World Jewish News
Israeli President Rivlin expresses support and solidarity with American Jewish community
In the aftermath of the events in Charlotesville where neo-Nazis groups demonstrated, shouting anti-Semitic slogans and waving Nazi flags and symbols, Israeli President Reuven Rivlin conveyed his support and solidarity to the American Jewish community, in a letter sent to the leader of the Conference of Presidents of Major American Jewish Organizations.
The letter was sent to the organization’s Executive Vice Chairman Malcolm Hoenlein.
The President wrote, "At this difficult time I want to express my support and solidarity, and that of all the Israeli people, with you and your communities, and ask that you kindly convey this message on my behalf to the Jewish communities across the US."
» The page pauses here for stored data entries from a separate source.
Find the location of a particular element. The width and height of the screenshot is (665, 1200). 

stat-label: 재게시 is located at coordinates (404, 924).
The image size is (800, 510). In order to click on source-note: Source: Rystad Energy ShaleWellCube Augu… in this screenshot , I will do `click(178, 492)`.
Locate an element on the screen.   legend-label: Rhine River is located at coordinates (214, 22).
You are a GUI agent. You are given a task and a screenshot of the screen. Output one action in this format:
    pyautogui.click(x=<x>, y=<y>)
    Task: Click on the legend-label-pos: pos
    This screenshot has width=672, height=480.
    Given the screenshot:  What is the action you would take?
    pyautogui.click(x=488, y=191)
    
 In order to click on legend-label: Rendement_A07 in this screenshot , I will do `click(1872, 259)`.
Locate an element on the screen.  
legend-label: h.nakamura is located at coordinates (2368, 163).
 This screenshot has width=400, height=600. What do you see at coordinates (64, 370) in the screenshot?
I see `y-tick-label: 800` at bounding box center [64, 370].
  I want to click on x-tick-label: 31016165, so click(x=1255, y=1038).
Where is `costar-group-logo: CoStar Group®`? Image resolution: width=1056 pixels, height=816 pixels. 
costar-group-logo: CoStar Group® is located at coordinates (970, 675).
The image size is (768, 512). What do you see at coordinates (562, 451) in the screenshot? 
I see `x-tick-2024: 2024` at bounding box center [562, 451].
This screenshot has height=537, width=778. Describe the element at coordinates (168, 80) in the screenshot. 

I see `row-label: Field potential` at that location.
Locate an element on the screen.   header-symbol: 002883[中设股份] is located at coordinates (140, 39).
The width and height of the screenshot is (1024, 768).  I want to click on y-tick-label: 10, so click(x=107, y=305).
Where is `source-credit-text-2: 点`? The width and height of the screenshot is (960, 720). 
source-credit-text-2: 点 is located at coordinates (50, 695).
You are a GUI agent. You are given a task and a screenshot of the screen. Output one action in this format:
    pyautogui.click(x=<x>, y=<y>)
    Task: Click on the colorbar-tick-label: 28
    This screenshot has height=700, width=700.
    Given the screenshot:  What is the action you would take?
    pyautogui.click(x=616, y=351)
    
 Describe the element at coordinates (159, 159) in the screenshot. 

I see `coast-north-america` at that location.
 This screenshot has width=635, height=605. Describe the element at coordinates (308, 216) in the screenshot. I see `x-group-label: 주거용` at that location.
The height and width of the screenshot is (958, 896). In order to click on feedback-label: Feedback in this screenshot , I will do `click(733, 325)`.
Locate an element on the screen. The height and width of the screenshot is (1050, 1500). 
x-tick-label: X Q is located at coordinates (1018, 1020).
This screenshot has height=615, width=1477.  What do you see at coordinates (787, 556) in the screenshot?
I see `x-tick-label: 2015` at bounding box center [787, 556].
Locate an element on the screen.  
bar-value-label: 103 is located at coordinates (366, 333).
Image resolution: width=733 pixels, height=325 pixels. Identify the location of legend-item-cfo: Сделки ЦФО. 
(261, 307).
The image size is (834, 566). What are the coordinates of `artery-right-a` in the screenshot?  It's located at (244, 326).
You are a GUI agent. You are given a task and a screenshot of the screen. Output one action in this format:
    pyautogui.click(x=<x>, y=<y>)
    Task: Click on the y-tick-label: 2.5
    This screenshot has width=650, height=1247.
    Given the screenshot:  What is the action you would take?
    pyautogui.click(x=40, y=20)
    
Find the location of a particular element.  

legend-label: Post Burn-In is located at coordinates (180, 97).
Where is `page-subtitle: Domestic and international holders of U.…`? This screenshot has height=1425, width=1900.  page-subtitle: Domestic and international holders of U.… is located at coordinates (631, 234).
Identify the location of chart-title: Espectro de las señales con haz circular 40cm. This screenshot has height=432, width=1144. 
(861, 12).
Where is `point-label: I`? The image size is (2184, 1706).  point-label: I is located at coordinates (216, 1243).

"The very idea that in our time we would see a Nazi flag - perhaps the most vicious symbol of anti-Semitism - paraded in the streets of the world's greatest democracy, and Israel's most cherished and greatest ally is almost beyond belief,’’ Rivlin said.
He added, "We have seen manifestations of anti-Semitism again and again arise across the world; in Europe and the Middle East. In the face of such evil, we stand now as we did then. With faith. With faith in humanity, with faith in democracy, and with faith in justice. I know that the great nation of the United States of America and its leaders will know how to face this difficult challenge, and prove to the world the robustness and strength of democracy and freedom."
The Israeli president concluded, "As we say Chazak, Chazak, ve’Nitchazek. Be strong, be strong, and we will be strong."
The Republican Jewish Coalition has called on President Donald Trump to provide “greater moral clarity in rejecting racism, bigotry, and anti-Semitism.”
“The Nazis, the KKK, and white supremacists are dangerous anti-Semites,” the group’s national chairman, Norm Coleman, and executive director, Matt Brooks, wrote in a statement. “As representatives of an organization … with many members who experienced firsthand the inhumanity of the Nazi Holocaust, we state unequivocally our rejection of these hatemongers — you can expect nothing less from the Republican Jewish Coalition.”
President Trump said that he believed that both the protesters, whose ranks included members of the Ku Klux Klan and neo-Nazi groups, and leftist counter-protesters shared blame for the violence in Charlottesville.
“There are no good Nazis and no good members of the Klan,” Coleman and Brooks wrote.